▶ _TASK TO CARRY OUT_:
Retype every line of the data below, starting with the first and ending with the line that contains "You are a GUI", but leave out the pictures.
____________
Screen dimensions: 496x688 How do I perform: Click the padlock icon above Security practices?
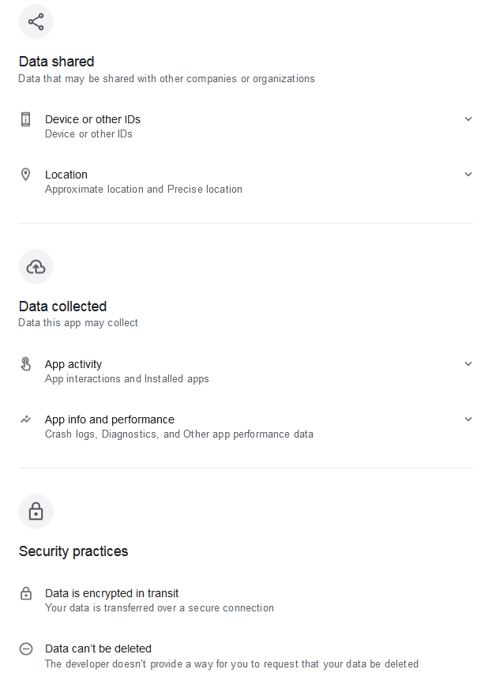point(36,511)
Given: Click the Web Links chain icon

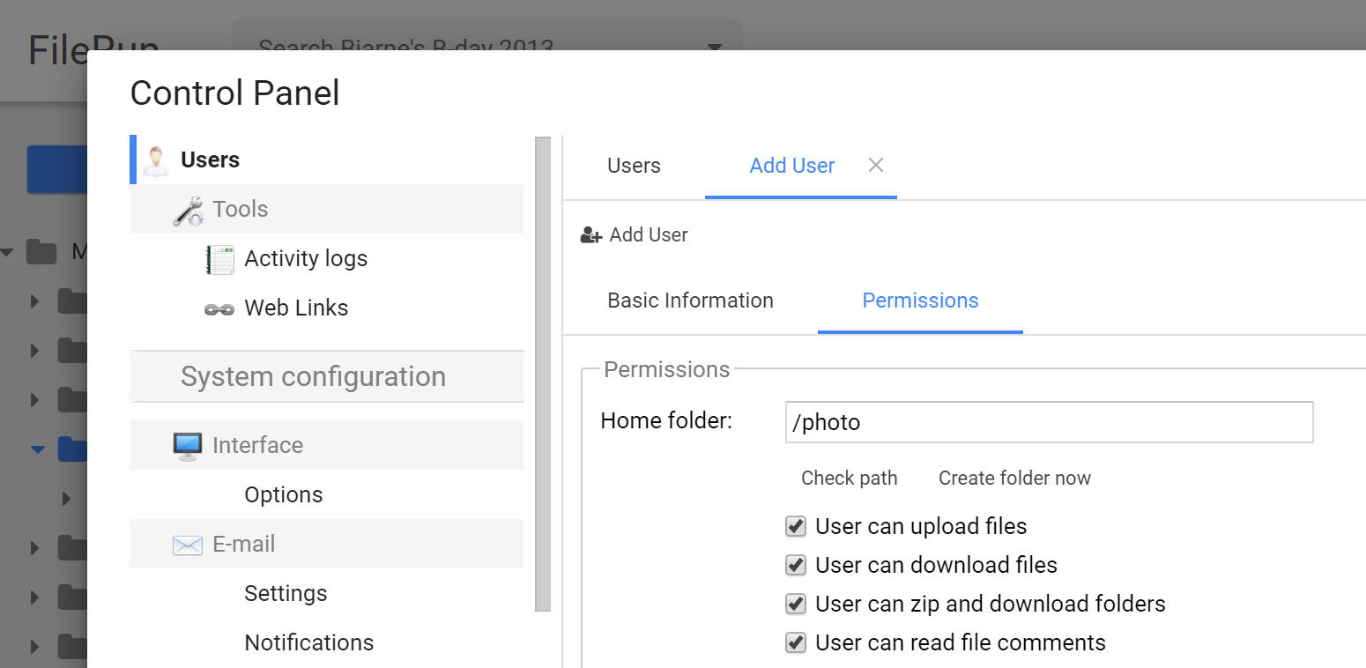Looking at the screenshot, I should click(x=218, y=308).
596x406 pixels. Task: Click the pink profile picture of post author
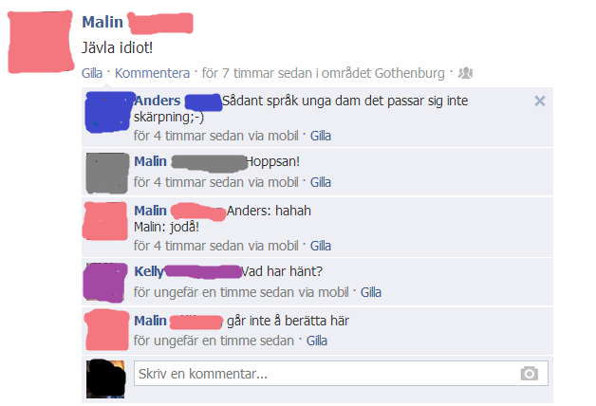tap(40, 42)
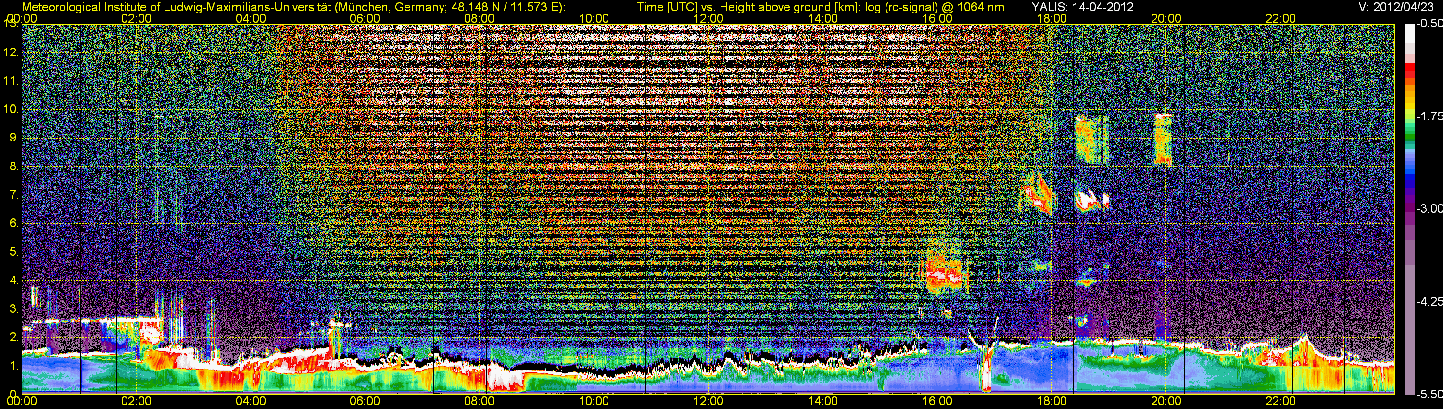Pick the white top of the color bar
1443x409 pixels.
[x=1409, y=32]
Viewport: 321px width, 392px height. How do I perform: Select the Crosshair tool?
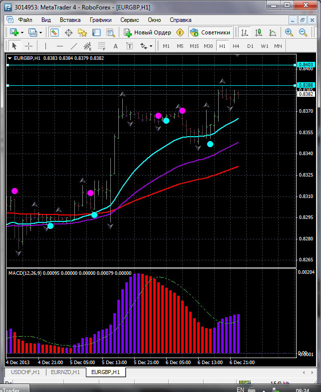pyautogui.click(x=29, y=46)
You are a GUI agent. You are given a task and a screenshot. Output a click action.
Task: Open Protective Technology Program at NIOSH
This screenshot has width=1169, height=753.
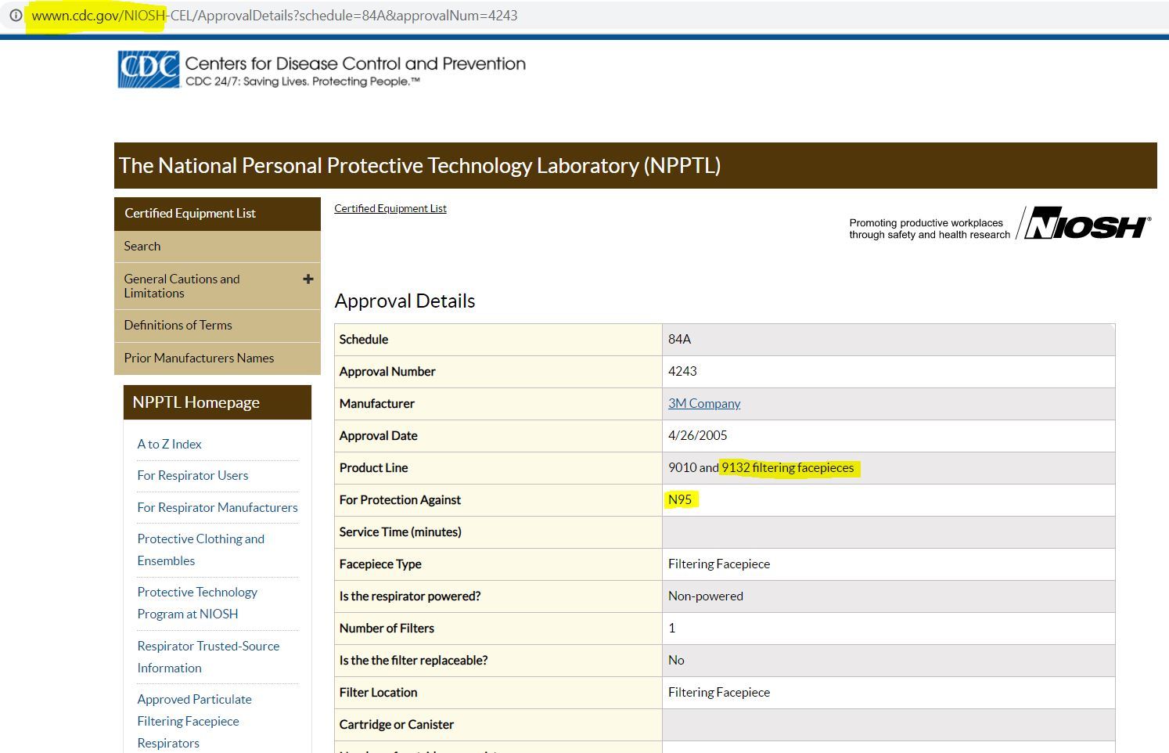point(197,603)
____________
▶ _EXPECTED OUTPUT_:
Screen dimensions: 496x688 How do I perform: Click the padlock icon above Security practices?
point(36,511)
Given: Click the Web Links chain icon

Looking at the screenshot, I should click(x=218, y=308).
596x406 pixels. Task: Click the pink profile picture of post author
tap(40, 42)
Pick the white top of the color bar
1443x409 pixels.
[x=1409, y=32]
Viewport: 321px width, 392px height. How do I perform: Select the Crosshair tool?
pyautogui.click(x=29, y=46)
You are a GUI agent. You are given a task and a screenshot. Output a click action.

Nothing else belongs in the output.